SrCnnAnomalyEstimator Class
Definition
Important
Some information relates to prerelease product that may be substantially modified before it’s released. Microsoft makes no warranties, express or implied, with respect to the information provided here.
Detect anomalies in time series using Spectral Residual(SR) algorithm
public sealed class SrCnnAnomalyEstimator : Microsoft.ML.Data.TrivialEstimator<Microsoft.ML.Transforms.TimeSeries.SrCnnAnomalyDetector>
type SrCnnAnomalyEstimator = class
inherit TrivialEstimator<SrCnnAnomalyDetector>
Public NotInheritable Class SrCnnAnomalyEstimator
Inherits TrivialEstimator(Of SrCnnAnomalyDetector)
- Inheritance
Remarks
To create this estimator, use DetectAnomalyBySrCnn
Estimator Characteristics
Does this estimator need to look at the data to train its parameters? | No |
Input column data type | Single |
Output column data type | 3-element vector ofDouble |
Exportable to ONNX | No |
Background
At Microsoft, we have developed a time-series anomaly detection service which helps customers to monitor the time-series continuously and alert for potential incidents on time. To tackle the problem of time-series anomaly detection, we propose a novel algorithm based on Spectral Residual (SR) and Convolutional Neural Network (CNN). The SR model is borrowed from visual saliency detection domain to time-series anomaly detection. And here we onboarded this SR algorithm firstly.
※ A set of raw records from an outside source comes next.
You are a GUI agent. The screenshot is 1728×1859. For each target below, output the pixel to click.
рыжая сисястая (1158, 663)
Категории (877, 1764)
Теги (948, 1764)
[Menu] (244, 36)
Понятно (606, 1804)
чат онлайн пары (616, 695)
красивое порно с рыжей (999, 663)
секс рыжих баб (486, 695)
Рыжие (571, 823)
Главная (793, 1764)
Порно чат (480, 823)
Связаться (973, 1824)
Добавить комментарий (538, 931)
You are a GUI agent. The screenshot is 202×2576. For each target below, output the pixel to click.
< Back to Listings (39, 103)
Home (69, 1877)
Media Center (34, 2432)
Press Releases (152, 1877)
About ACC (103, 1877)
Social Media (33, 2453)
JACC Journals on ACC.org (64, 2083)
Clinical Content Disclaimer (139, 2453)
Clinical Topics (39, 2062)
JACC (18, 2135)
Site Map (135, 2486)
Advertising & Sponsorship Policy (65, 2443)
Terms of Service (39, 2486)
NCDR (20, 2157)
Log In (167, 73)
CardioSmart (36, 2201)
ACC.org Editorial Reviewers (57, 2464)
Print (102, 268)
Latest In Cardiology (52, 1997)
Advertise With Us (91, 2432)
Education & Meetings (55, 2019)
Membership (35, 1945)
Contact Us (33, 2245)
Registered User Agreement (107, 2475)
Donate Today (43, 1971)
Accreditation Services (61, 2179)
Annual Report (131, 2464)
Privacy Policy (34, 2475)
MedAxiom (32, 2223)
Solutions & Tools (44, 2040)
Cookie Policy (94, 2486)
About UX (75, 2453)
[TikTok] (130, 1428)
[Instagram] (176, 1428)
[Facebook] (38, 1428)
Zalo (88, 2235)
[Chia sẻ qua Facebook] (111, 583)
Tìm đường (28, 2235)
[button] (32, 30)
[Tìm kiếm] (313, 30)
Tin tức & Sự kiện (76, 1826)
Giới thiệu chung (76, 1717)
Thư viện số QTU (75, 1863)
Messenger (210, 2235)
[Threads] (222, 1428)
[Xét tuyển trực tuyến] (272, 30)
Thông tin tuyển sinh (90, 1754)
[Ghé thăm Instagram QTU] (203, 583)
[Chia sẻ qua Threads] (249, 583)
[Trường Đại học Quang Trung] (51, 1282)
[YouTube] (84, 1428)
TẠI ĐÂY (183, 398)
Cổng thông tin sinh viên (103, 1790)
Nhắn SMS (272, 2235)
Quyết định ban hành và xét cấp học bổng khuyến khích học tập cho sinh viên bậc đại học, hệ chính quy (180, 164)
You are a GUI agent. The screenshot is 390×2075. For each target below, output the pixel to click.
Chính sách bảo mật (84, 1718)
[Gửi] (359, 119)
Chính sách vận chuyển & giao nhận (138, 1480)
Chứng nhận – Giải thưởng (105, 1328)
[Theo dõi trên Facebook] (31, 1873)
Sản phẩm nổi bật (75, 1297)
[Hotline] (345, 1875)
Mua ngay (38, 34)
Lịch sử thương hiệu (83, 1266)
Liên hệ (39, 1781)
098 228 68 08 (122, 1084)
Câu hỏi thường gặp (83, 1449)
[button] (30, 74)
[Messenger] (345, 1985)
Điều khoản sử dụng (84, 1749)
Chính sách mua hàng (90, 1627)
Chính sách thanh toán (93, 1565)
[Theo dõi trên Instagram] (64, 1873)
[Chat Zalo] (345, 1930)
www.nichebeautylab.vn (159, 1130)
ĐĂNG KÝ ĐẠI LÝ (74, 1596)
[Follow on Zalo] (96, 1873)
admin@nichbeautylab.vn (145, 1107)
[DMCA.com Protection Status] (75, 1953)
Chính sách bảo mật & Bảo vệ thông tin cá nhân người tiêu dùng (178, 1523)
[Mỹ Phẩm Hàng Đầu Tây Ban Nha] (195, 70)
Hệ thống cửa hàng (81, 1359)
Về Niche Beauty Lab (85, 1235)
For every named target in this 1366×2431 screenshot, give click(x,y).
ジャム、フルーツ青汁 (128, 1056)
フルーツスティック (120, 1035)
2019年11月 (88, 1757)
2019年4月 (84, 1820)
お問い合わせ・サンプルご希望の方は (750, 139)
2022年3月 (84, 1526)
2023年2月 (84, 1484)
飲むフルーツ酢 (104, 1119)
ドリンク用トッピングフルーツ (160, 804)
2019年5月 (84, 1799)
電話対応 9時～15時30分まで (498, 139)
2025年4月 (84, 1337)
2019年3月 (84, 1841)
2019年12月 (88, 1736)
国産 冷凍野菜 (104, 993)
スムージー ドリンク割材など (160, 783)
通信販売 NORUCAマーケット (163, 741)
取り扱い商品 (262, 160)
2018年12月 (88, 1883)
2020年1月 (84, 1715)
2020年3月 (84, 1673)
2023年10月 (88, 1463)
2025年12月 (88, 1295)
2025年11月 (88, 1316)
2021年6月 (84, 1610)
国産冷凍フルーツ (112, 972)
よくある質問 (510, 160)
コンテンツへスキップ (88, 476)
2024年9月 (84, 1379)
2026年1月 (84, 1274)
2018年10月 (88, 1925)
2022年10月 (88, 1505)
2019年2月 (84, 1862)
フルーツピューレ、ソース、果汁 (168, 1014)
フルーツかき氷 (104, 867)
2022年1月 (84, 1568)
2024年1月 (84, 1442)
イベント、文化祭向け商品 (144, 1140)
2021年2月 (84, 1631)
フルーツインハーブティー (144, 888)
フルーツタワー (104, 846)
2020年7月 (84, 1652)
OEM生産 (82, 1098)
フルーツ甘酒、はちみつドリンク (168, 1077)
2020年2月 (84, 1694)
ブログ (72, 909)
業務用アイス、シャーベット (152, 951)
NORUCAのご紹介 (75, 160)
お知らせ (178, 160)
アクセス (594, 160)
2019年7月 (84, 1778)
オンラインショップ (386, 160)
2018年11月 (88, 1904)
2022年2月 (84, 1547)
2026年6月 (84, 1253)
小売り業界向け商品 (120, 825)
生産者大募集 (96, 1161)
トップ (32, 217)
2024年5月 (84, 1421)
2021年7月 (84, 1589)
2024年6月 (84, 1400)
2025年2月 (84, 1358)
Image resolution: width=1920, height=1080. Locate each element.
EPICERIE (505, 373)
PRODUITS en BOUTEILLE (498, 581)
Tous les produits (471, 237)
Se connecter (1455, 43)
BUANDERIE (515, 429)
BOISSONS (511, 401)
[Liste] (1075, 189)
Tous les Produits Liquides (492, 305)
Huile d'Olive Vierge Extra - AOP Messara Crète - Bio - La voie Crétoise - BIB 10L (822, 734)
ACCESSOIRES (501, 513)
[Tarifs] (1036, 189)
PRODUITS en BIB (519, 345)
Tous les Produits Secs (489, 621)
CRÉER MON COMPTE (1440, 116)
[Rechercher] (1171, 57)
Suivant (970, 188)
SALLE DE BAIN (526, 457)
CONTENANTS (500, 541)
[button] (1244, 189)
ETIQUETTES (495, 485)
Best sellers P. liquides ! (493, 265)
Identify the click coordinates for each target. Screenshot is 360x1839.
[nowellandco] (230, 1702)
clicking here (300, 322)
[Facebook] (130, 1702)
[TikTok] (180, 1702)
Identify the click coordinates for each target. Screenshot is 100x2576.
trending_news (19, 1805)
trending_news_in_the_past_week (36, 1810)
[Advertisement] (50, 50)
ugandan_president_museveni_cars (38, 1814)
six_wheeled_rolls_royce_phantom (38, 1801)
The Spectral Residual (SR) algorithm is unsupervised, which means training step is not needed while using SR. It consists of three major steps: (1) Fourier Transform to get the log amplitude spectrum; (2) calculation of spectral residual; (3) Inverse Fourier Transform that transforms the sequence back to spatial domain. Mathematically, given a sequence $\mathbf{x}$, we have $$A(f) = Amplitude(\mathfrak{F}(\mathbf{x}))\P(f) = Phrase(\mathfrak{F}(\mathbf{x}))\L(f) = log(A(f))\AL(f) = h_n(f) \cdot L(f)\R(f) = L(f) - AL(f)\S(\mathbf{x}) = \mathfrak{F}^{-1}(exp(R(f) + P(f))^{2})$$ where $\mathfrak{F}$ and $\mathfrak{F}^{-1}$ denote Fourier Transform and Inverse Fourier Transform respectively. $\mathbf{x}$ is the input sequence with shape $n × 1$; $A(f)$ is the amplitude spectrum of sequence $\mathbf{x}$; $P(f)$ is the corresponding phase spectrum of sequence $\mathbf{x}$; $L(f)$ is the log representation of $A(f)$; and $AL(f)$ is the average spectrum of $L(f)$ which can be approximated by convoluting the input sequence by $h_n(f)$, where $h_n(f)$ is an $n × n$ matrix defined as: $$n_f(f) = \begin{bmatrix}1&1&1&\cdots&1\1&1&1&\cdots&1\\vdots&\vdots&\vdots&\ddots&\vdots\1&1&1&\cdots&1\end{bmatrix}$$ $R(f)$ is the spectral residual, i.e., the log spectrum $L(f)$ subtracting the averaged log spectrum $AL(f)$. The spectral residual serves as a compressed representation of the sequence while the innovation part of the original sequence becomes more significant. At last, we transfer the sequence back to spatial domain via Inverse Fourier Transform. The result sequence $S(\mathbf{x})$ is called the saliency map. Given the saliency map $S(\mathbf{x})$, the output sequence $O(\mathbf{x})$ is computed by: $$O(x_i) = \begin{cases}1, if \frac{S(x_i)-\overline{S(x_i)}}{S(x_i)} > \tau\0,otherwise,\end{cases}$$ where $x_i$ represents an arbitrary point in sequence $\mathbf{x}$; $S(x_i)$is the corresponding point in the saliency map; and $\overline{S(x_i)}$ is the local average of the preceding points of $S(x_i)$.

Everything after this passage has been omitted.